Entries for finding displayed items

◆ ◆ ◆ ◆ ◆

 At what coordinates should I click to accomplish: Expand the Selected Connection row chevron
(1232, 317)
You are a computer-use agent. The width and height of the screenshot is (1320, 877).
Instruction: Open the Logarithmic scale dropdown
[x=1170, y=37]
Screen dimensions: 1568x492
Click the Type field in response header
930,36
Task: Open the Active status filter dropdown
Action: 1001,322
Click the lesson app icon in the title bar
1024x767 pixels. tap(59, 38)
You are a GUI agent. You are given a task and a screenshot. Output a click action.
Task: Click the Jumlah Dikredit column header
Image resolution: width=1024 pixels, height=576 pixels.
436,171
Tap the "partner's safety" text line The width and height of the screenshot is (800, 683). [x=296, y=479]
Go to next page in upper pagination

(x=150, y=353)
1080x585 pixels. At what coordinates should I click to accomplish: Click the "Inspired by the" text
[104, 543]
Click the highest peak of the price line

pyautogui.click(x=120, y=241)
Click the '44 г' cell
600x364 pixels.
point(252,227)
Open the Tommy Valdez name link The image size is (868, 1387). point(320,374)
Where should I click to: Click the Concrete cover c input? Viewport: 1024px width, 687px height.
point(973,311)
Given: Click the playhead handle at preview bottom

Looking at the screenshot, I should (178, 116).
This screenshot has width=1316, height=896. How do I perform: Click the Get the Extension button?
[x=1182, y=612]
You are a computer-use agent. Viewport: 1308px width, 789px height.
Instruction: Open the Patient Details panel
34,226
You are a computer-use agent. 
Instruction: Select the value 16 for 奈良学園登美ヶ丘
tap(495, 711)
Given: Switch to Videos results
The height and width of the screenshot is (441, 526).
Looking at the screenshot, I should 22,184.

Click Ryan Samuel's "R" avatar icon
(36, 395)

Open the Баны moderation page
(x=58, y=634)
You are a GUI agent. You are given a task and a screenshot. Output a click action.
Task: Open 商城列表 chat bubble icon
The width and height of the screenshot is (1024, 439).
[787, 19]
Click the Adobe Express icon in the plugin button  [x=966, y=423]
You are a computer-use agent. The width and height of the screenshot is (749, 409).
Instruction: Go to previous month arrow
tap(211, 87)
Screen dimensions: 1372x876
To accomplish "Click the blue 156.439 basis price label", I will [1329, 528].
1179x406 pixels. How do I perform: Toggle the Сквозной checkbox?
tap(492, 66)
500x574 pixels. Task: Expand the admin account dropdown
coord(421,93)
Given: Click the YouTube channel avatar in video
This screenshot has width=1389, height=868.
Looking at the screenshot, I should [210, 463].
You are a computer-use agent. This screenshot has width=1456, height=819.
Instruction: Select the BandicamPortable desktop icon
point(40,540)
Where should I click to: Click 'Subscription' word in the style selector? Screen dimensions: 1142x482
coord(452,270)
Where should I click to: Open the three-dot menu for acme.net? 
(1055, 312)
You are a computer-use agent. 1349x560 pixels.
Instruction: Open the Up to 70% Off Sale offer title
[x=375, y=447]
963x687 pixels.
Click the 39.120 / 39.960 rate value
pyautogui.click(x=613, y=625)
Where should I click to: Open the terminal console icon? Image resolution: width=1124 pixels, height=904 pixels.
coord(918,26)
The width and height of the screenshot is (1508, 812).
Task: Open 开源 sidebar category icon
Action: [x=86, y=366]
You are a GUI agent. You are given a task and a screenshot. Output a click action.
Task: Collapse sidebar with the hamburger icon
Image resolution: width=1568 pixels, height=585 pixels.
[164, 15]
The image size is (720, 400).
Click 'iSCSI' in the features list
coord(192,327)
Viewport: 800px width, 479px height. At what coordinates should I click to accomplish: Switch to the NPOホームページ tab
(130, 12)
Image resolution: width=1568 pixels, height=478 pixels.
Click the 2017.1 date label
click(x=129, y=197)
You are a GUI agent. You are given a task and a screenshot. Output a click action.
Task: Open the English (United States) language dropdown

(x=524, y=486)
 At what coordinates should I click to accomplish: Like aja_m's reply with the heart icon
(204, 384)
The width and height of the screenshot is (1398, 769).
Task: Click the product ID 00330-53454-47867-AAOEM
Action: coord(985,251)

◆ ◆ ◆ ◆ ◆

# Set exercise
Reproduce the entries word for word, starting at the line containing "Click the Adobe" and ending after the line containing "will [1329, 528].".

# Task output
Click the Adobe Express icon in the plugin button  [x=966, y=423]
You are a computer-use agent. The width and height of the screenshot is (749, 409).
Instruction: Go to previous month arrow
tap(211, 87)
Screen dimensions: 1372x876
To accomplish "Click the blue 156.439 basis price label", I will [1329, 528].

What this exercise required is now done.